• PROVIDED DATA:
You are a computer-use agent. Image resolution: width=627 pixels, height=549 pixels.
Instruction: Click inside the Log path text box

--

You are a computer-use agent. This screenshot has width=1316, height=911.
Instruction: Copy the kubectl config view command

...

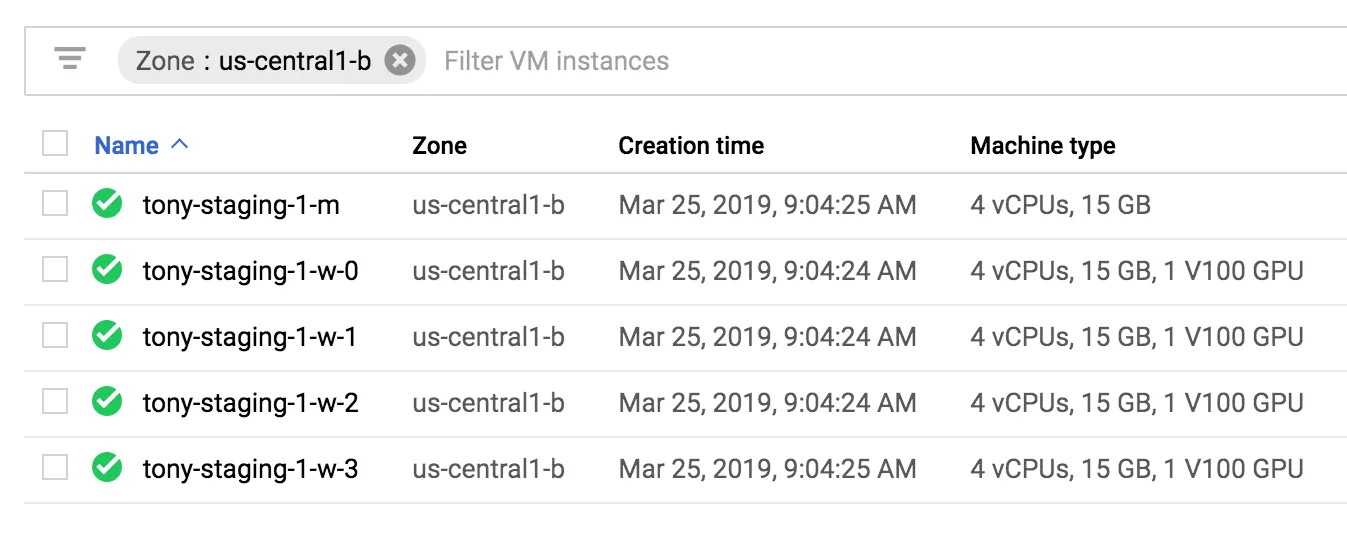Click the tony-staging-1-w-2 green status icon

• TASK TO CARRY OUT: Using the listing above, copy exactly the line that contains "You are a computer-use agent. This", the line that contains "Instruction: Copy the", and each line that falls between them.

• YOUR RESPONSE:
You are a computer-use agent. This screenshot has width=1316, height=911.
Instruction: Copy the kubectl config view command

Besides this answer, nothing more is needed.